It was a great day for animal rights activists around the world when India’s Ministry of Environment and Forests agreed to ban the use of dolphins and other cetaceans such as whales and porpoises for public entertainment and forbid them from being held captive anywhere in India.
This decision was made after India had decided to open up several parks featuring aquariums with dolphins and whales. Activists began protesting and trying to explain how dolphins and whales are in fact much smarter than we may have thought and their cognitive abilities are quite impressive. A lot of information was given in favour of these mammals to showcase just how intelligent they really are. The notion was given that it was entirely inhumane to keep these animals in captivity.
The movement for dolphin and cetacean rights really took off and gained some ground in 2011 when the American Association for the Advancement of Science held a meeting that included conservationists, environmentalists, philosophers, and animal behaviourists; they began to gather support for the Declaration of Rights For Cetaceans from the scientific community. The declaration states (1:)

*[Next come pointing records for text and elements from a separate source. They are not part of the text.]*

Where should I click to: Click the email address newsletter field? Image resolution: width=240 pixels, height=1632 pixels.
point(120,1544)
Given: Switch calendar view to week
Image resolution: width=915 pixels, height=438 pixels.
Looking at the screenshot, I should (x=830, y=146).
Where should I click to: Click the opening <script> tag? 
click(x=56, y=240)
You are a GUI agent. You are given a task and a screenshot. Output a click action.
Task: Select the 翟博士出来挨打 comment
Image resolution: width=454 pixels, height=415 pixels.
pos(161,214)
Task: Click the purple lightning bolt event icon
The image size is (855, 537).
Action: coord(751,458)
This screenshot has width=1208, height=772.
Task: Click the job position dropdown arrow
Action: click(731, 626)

1. Every individual cetacean has the right to life.
2. No cetacean should be held in captivity or servitude; be subject to cruel treatment; or be removed from their natural environment.

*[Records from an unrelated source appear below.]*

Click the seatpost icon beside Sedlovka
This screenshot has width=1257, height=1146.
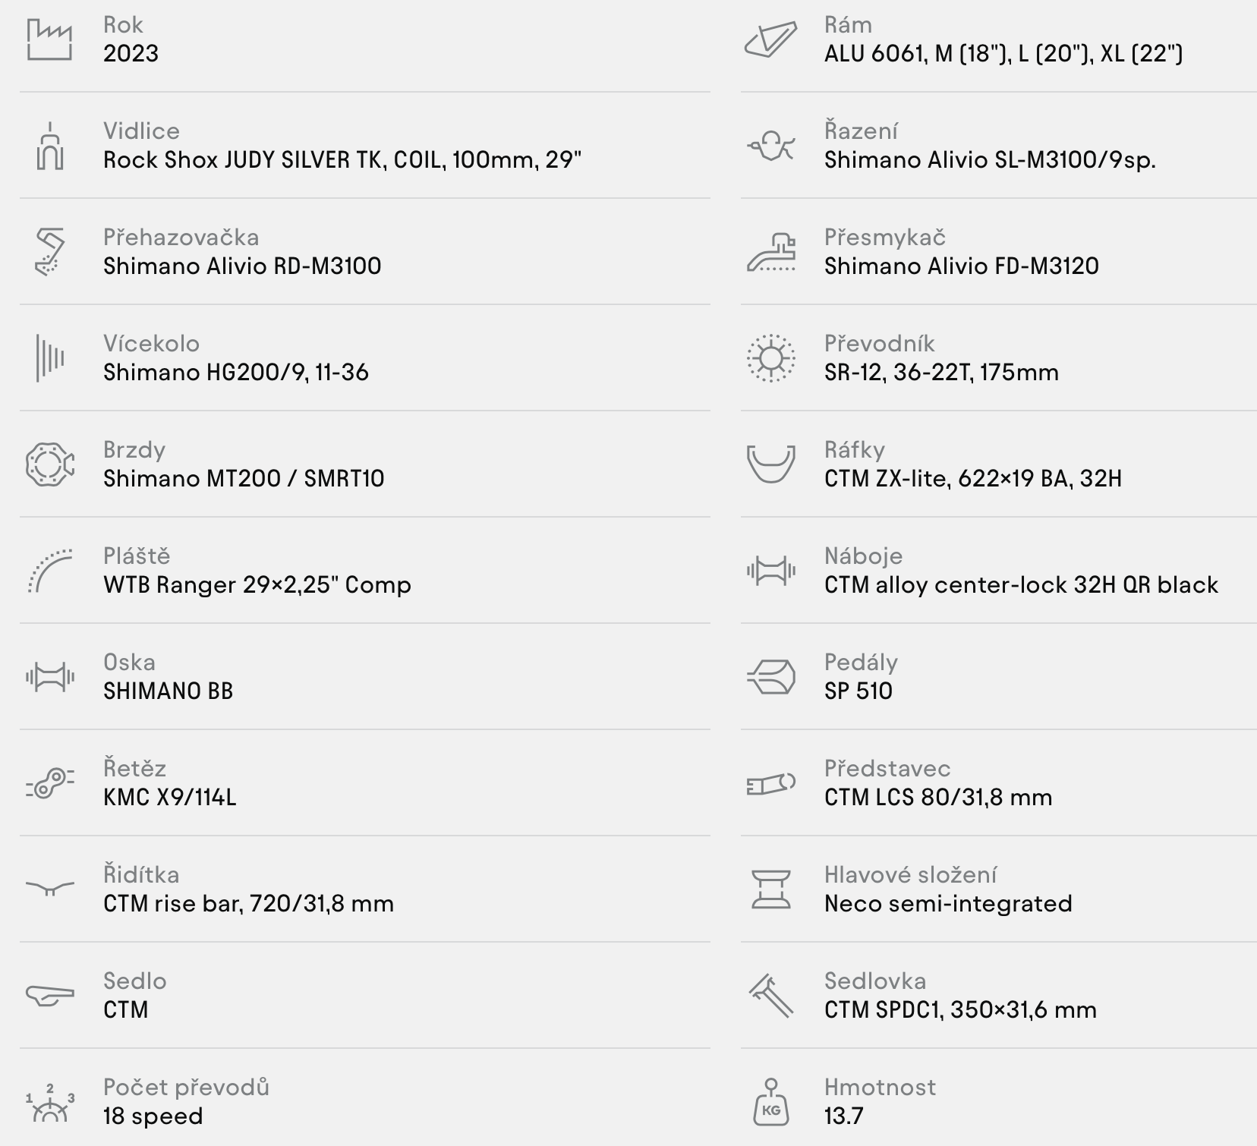pyautogui.click(x=770, y=996)
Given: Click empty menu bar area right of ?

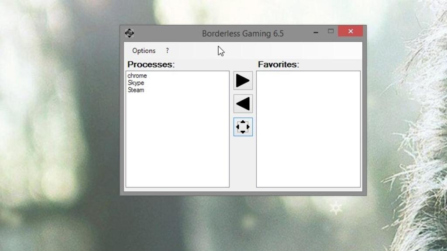Looking at the screenshot, I should tap(284, 51).
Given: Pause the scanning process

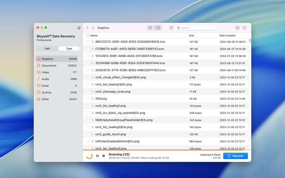Looking at the screenshot, I should pyautogui.click(x=98, y=156).
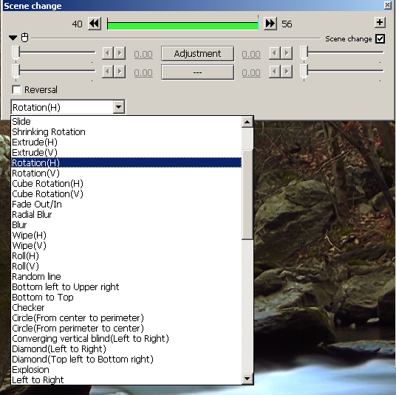The width and height of the screenshot is (396, 395).
Task: Increase first right value with right arrow
Action: pyautogui.click(x=287, y=53)
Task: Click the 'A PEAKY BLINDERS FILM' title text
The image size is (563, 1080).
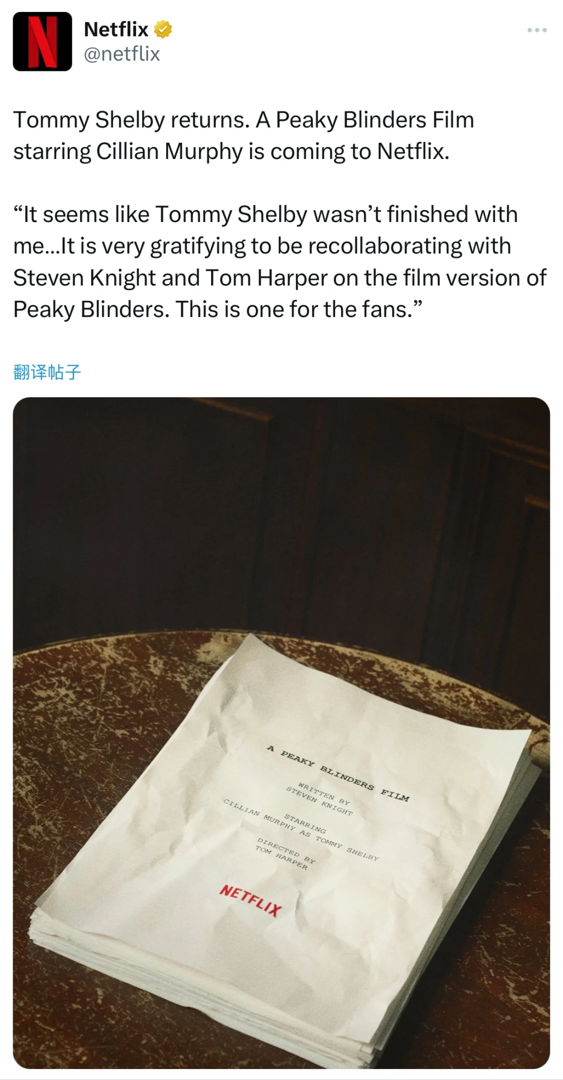Action: tap(338, 773)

3. All cetaceans have the right to freedom of movement and residence within their natural environment.
4. No cetacean is the property of any State, corporation, human group or individual.
5. Cetaceans have the right to the protection of their natural environment.

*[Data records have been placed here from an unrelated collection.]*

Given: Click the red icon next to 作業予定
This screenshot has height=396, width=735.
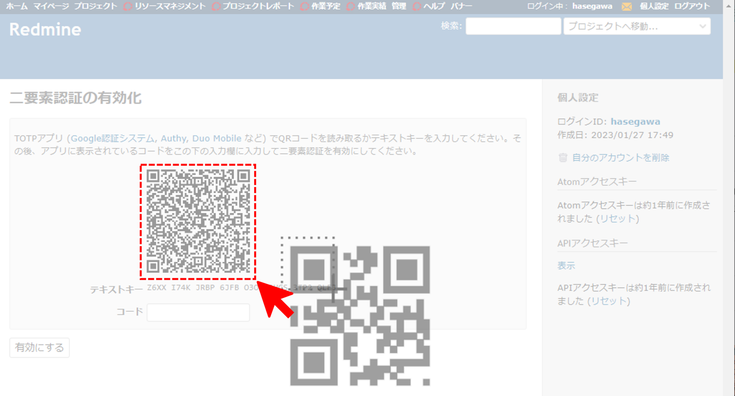Looking at the screenshot, I should 305,6.
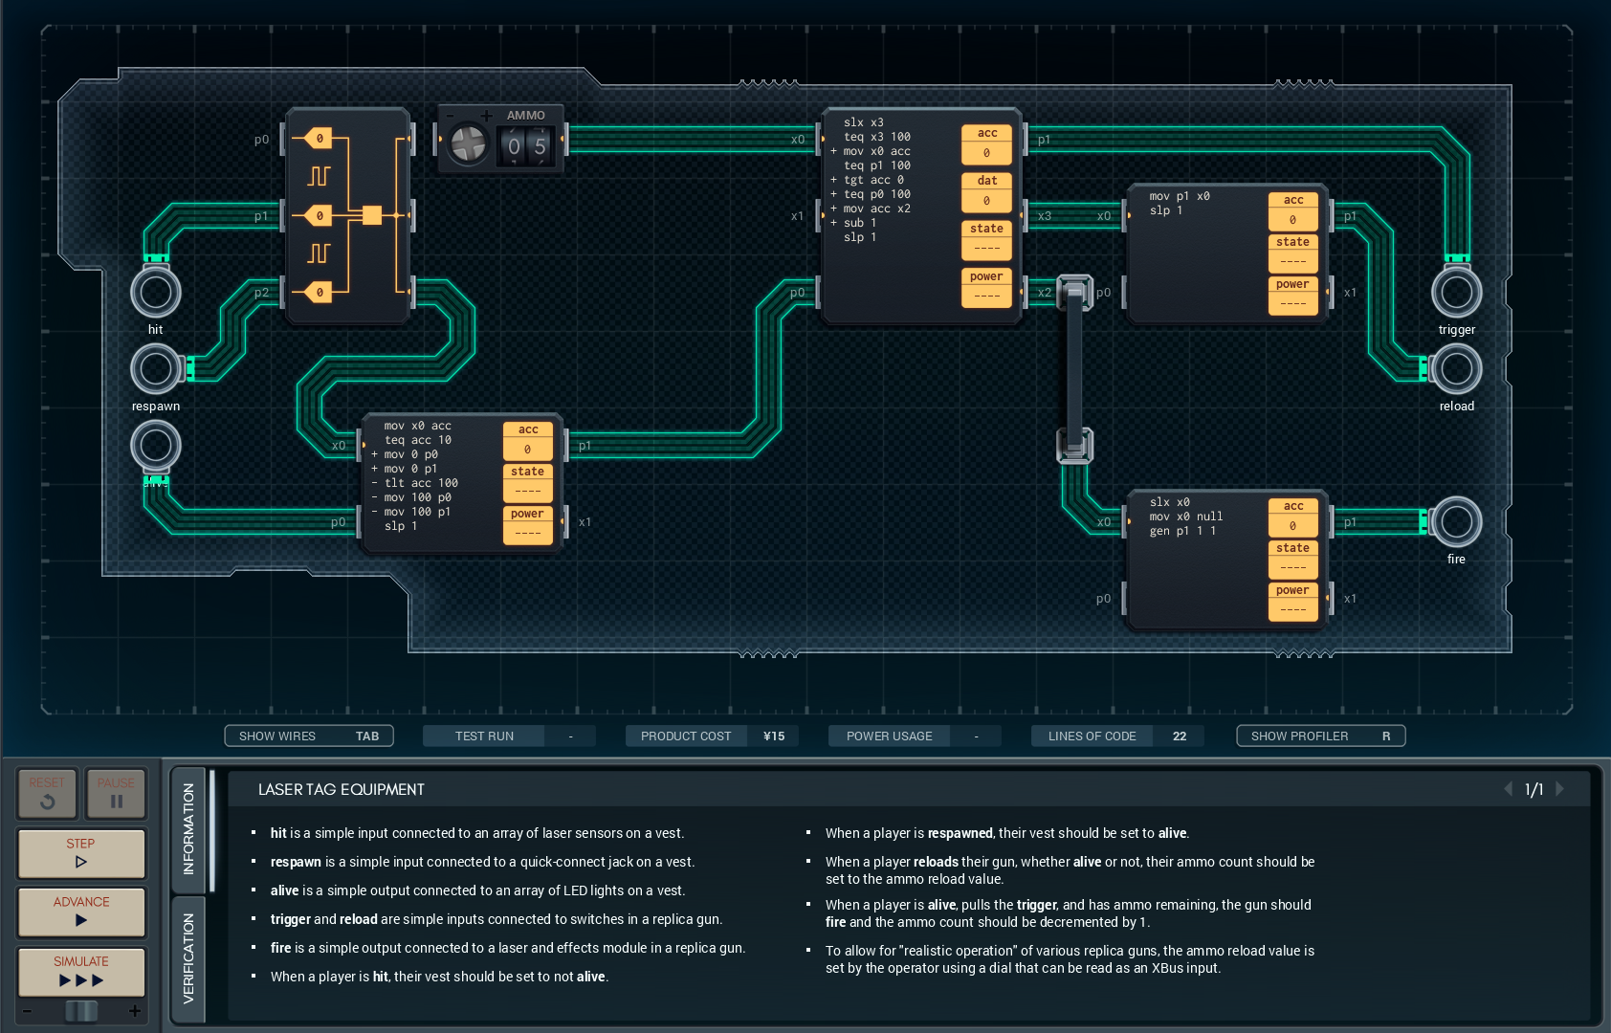This screenshot has height=1033, width=1611.
Task: Switch to the Verification tab
Action: coord(188,958)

6. Cetaceans have the right not to be subject to the disruption of their cultures.
7. The rights, freedoms and norms set forth in this Declaration should be protected under international and domestic law.
For many, it has been long known that dolphins and whales are extremely intelligent creatures. This is probably why they were being locked up in aquariums and zoos and being forced to do tricks in the first place. Dolphins have been known to recognize their own reflection in a mirror, give each other distinct names, solve puzzles, they even have their own culture and hunting practices.
In the video clip below you will see some smart dolphins in action as they assist fisherman. A tradition that has been going on for 150 years, has been passed down through generations of fishermen, but even more generations of dolphins.
So, the question remains… is it fair that only dolphins and whales receive this title of ‘Non-Human Persons?’ Or should we include other intelligent animals as well? Where do we draw the line? Why shouldn’t all animals have equal rights? And especially, the right to life?